Extracted text:
>>>>>
People praise me, call me so many things. "Saint", "wishing star", "Zee". But it's all a fake, not in the imposter syndrome way either.
Fast backround lesson on me, once i was a crappy sadistic child that thought all i needed was to be feared and have a punching bag. Then i got an overdose of my own medicene and bodily violations, and thus a hard lesson in empathy and reality, making me aware of everything i did and how i totally deserved it. Guy comes around, treats me well and mentors me how to be better but catches the bus and asks i do a bunch of things he wanted to do.
Fast forward to modern day, i have indeed helped people. I set up parties of people that volunteer to give money, food, and water to homeless folk out of my pocket, partly funded by doing tasks for those who want a hand with anything. I am president of a small little community club that helps people who went through various traumas, and i have several large groups of friends, and passed on the ideology of the prior "guy". Im hailed as a little hero, the old folk say im either a true christian or true american, and children gather for my stories.
<<<<<
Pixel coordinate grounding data
>>>>>
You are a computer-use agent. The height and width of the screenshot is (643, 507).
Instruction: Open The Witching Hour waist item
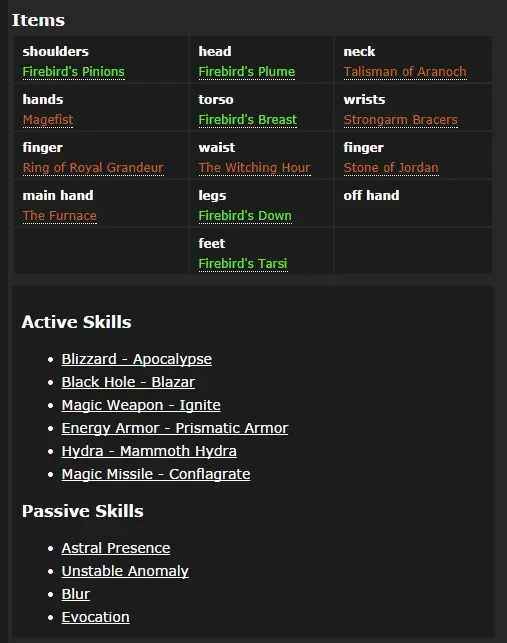(254, 168)
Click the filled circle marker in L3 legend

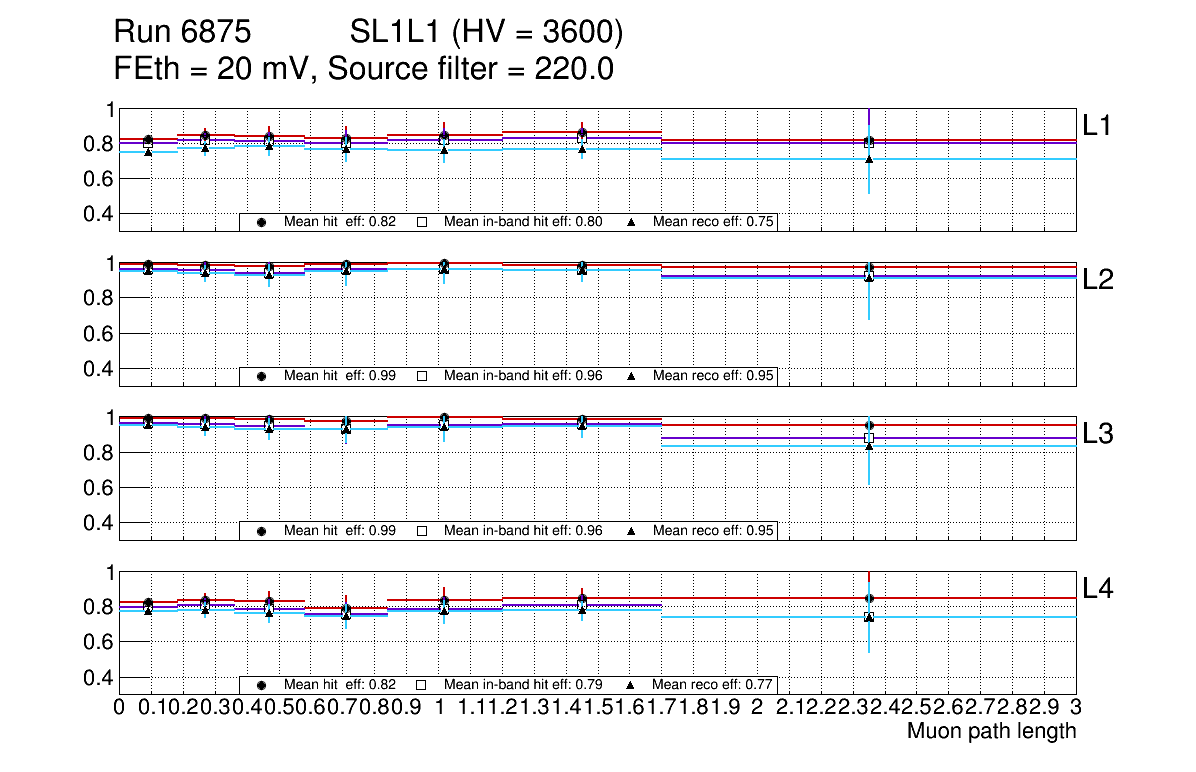261,531
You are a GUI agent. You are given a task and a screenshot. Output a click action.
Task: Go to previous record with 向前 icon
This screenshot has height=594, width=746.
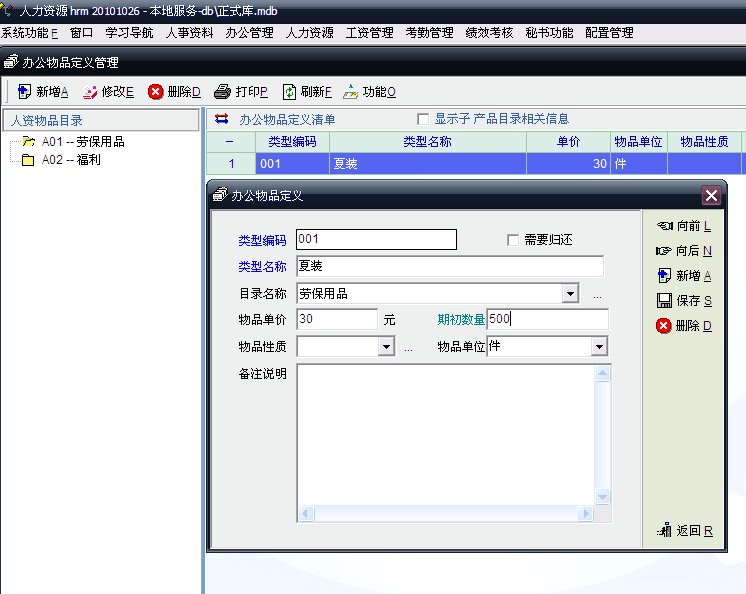(x=663, y=226)
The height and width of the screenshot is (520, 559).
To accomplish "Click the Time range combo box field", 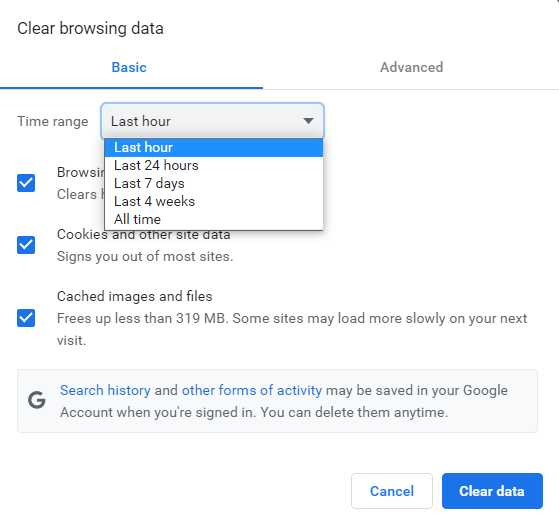I will [x=212, y=121].
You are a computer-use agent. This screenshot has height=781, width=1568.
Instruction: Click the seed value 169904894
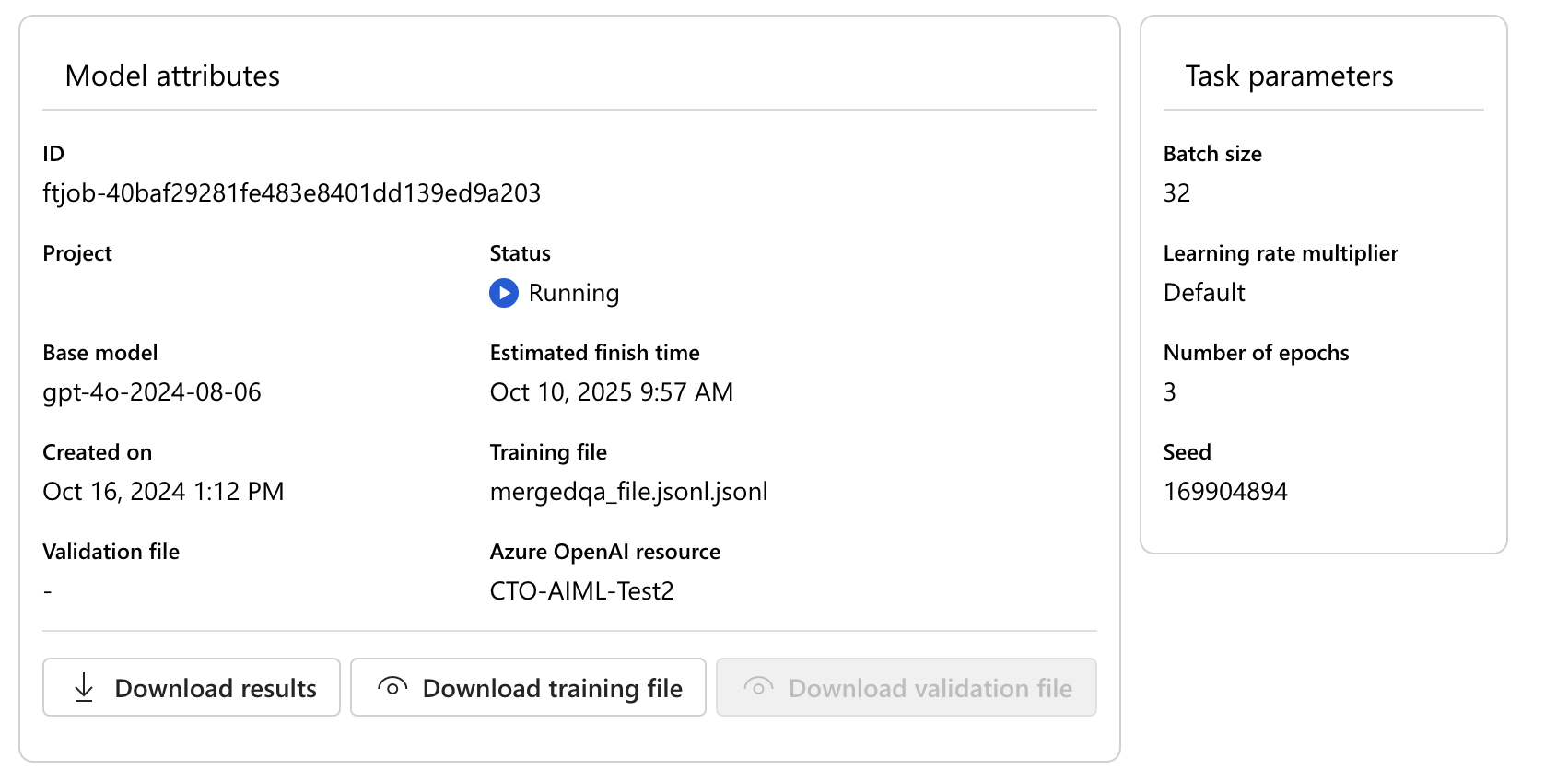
<<<<<
Required work:
**A.** In the personal account above the records, what club is the narrator president of?
**B.** List the things the volunteer parties give to homeless people, according to the personal account above the records.

Results for each task:
**A.** A small community club that helps people who went through various traumas.

**B.** Money, food, and water.